Dr Waleed Eassa, paediatric urology consultant, says that Sapphire has made it easier to book appointments and assign patients to specific times in the clinic.
“It’s very easy for us to retrieve patient data from the system and the system alerts us if there are any interactions with medications. We can even assign a next visit for the patient and book it from the same station or book in a specific time for surgery, so it makes our life easier and faster, and leaner for the patient.”
Although there was initially some physician hesitation Dr Eassa says this has been overcome. “Through cooperation with IT, changing culture, adoption and tailoring of the system according to our needs, slowly we’re starting to get used to it as part of our lives.”

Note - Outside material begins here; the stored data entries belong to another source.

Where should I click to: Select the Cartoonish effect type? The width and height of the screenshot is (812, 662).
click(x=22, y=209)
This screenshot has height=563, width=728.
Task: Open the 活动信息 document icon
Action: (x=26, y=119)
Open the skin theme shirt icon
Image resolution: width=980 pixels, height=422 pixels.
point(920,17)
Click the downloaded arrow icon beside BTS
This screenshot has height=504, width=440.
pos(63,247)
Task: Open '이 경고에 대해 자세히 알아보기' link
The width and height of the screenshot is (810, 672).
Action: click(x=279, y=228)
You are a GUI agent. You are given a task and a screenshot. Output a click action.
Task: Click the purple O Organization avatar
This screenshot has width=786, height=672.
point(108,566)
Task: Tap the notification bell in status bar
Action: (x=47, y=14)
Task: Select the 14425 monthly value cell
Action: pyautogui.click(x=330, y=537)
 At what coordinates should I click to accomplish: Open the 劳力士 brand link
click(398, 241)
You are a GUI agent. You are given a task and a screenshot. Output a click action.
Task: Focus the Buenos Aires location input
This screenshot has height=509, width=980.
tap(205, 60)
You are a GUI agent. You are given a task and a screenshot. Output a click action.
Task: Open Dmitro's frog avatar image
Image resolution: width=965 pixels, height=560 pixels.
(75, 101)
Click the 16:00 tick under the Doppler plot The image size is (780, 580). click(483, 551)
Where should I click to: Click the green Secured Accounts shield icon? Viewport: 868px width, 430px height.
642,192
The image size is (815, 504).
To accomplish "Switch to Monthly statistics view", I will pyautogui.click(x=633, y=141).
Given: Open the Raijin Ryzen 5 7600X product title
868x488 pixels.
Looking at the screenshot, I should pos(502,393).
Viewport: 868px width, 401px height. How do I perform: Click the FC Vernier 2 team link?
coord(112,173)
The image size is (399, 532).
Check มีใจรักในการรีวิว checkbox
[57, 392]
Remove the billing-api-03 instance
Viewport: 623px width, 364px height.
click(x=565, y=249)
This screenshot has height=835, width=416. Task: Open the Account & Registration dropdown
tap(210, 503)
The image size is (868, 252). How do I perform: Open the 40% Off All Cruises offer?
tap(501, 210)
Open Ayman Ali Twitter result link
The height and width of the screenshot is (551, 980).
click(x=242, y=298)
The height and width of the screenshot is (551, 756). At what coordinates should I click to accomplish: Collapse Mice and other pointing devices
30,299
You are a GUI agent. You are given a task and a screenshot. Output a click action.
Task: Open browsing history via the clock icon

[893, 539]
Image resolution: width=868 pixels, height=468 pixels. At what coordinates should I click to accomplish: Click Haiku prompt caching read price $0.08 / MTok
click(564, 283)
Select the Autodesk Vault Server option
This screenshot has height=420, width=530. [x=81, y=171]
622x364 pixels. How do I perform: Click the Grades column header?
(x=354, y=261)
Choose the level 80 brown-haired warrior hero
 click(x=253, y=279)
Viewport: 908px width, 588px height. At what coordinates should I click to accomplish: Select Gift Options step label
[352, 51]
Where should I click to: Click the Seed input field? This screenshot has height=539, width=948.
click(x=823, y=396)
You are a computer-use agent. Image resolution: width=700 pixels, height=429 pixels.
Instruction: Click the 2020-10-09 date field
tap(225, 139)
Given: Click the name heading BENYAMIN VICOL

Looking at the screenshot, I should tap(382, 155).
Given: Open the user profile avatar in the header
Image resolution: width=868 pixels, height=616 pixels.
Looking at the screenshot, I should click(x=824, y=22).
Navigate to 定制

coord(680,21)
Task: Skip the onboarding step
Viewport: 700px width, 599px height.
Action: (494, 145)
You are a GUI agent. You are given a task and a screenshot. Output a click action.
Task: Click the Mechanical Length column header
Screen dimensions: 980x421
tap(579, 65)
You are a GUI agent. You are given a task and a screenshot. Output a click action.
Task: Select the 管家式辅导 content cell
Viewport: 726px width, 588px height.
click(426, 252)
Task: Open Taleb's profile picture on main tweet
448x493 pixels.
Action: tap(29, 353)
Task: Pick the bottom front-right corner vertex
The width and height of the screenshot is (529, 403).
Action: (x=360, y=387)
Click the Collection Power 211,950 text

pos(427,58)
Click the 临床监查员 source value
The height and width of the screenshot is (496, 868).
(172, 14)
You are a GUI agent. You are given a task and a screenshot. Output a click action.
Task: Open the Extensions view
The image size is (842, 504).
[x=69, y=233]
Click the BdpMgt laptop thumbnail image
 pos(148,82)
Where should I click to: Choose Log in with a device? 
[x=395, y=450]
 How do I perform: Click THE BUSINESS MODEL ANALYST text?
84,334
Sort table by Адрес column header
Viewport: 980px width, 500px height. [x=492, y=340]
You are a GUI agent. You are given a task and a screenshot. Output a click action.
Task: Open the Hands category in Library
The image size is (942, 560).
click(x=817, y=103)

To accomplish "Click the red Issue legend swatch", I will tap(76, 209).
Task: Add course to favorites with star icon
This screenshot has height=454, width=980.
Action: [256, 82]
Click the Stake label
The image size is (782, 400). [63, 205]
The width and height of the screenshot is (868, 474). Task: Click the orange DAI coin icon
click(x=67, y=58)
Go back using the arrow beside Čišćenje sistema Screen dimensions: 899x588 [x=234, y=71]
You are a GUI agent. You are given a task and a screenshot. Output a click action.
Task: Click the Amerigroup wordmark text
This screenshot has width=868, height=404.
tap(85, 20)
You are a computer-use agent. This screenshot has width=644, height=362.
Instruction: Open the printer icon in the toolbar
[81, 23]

Sapphire’s Hospital Management System has also been adopted at Al Adan Hospital, which serves a population of over a million with 1,000 beds and an emergency department which serves between 2,000 to 2,500 people a day.
Shraim believes that Sapphire is the most scalable solution for the hospital’s future expansion and to help hospital management achieve their international accreditation goals for patient safety and quality of care.
“Right now, the Ministry of Health in Kuwait is building another a thousand bed expansion to the hospital, so whatever they establish in Al Adan needs to grow into the future. Hence the HIMSS EMRAM and related standards play a big role in validating those investments and in recognising hospitals that are able to adopt technology and investments in the right way.”
Dispensing medication has also become easier under Sapphire, according to Al Adan senior pharmacist, Hawra Al-Husaini.
“Implementing Sapphire helped us in stock management and in delivering safe, high quality patient care,” she explains. “We’re now able to control the expiry dates and the quantities that we request, and we’re able to identify how many medications we have in locations over our hospitals. All our pharmacies are linked together, so even if the item is not available in the store it will tell us which pharmacy in the hospital, we can find it at.”
E-prescribing has also made life easier for doctors. “It’s a lot easier than writing the medication,” Al-Husaini continues. “We started with one clinic and now all of them are fully electronic. Doctors can see if the medication is available or not and the different concentrations available in our pharmacy. They know if they need a substitute and what substitutes are available.”